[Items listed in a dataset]
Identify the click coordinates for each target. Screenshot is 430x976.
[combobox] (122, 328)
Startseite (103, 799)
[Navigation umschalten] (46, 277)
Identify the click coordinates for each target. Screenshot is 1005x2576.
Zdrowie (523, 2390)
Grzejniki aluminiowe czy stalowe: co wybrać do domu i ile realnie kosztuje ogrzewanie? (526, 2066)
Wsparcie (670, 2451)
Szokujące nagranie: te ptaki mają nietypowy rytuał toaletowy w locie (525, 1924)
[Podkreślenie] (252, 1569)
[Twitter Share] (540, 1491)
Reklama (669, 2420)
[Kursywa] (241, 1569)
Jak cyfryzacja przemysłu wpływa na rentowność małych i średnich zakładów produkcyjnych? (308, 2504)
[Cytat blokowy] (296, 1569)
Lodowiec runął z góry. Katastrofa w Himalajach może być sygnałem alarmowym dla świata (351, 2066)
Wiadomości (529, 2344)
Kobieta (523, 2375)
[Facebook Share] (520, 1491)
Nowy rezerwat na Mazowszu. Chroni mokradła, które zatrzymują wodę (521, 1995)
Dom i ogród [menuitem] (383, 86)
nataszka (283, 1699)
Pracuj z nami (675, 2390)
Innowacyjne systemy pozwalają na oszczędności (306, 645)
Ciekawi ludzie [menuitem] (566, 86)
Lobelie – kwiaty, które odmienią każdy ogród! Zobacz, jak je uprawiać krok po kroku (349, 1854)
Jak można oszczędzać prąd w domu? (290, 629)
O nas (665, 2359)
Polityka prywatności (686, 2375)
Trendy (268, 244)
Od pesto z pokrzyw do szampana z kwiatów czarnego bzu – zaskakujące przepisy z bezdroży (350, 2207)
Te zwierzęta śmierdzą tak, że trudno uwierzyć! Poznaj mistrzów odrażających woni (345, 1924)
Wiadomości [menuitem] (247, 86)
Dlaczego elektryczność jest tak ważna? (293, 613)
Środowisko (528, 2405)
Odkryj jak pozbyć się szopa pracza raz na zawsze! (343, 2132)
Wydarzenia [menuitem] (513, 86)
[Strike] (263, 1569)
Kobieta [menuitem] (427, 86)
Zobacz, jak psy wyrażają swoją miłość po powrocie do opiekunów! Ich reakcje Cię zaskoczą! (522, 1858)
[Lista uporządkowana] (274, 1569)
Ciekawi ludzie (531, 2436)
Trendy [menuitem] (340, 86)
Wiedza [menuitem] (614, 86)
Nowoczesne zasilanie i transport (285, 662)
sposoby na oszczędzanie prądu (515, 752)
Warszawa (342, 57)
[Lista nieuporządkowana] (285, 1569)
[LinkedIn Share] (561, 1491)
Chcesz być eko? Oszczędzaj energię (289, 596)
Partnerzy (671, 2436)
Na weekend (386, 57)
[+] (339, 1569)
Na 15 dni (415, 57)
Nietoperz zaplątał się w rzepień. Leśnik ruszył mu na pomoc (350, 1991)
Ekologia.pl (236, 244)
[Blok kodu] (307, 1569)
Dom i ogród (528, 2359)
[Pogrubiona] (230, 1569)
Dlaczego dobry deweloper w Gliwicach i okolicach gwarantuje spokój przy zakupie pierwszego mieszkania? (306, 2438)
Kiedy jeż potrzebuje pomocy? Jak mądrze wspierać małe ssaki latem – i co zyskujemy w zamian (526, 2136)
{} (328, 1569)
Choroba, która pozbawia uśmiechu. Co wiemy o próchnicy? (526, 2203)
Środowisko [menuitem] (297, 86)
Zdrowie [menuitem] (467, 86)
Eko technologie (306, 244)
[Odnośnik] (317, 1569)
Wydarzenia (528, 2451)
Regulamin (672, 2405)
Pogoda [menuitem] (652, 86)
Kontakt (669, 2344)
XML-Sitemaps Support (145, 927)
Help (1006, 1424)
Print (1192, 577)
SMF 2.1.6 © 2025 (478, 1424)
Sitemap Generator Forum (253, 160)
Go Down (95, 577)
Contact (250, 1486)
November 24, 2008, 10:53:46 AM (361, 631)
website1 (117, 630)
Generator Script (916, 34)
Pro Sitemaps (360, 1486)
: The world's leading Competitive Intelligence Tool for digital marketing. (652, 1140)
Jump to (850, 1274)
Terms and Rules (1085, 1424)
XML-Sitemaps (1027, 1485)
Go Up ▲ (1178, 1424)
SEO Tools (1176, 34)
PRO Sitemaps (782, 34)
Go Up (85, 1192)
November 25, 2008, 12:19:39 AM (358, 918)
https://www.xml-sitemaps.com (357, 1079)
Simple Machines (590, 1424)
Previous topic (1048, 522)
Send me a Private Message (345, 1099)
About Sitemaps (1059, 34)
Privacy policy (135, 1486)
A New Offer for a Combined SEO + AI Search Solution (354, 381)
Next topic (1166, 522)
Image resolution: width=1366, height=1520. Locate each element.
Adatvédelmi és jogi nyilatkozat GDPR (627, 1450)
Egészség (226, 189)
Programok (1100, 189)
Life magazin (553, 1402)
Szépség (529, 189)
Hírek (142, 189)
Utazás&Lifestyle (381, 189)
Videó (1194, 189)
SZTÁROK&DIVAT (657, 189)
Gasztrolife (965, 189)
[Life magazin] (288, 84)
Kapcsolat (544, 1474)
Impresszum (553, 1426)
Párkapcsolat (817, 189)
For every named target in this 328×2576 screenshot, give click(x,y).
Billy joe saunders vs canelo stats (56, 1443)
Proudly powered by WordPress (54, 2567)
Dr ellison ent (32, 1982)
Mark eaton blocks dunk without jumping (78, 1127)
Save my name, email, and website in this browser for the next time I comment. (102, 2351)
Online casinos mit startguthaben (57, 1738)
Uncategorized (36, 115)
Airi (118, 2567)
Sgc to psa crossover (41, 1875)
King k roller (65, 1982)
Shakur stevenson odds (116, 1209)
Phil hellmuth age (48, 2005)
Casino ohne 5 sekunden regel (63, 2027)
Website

**Your instructions:**
Above are the records. Copy the lines beginning at the one that has "SZTÁROK&DIVAT (657, 189)" and ending with the one that has "Mark eaton blocks", unchanged.

**Result below:**
SZTÁROK&DIVAT (657, 189)
Gasztrolife (965, 189)
[Life magazin] (288, 84)
Kapcsolat (544, 1474)
Impresszum (553, 1426)
Párkapcsolat (817, 189)
For every named target in this 328×2576 screenshot, give click(x,y).
Billy joe saunders vs canelo stats (56, 1443)
Proudly powered by WordPress (54, 2567)
Dr ellison ent (32, 1982)
Mark eaton blocks dunk without jumping (78, 1127)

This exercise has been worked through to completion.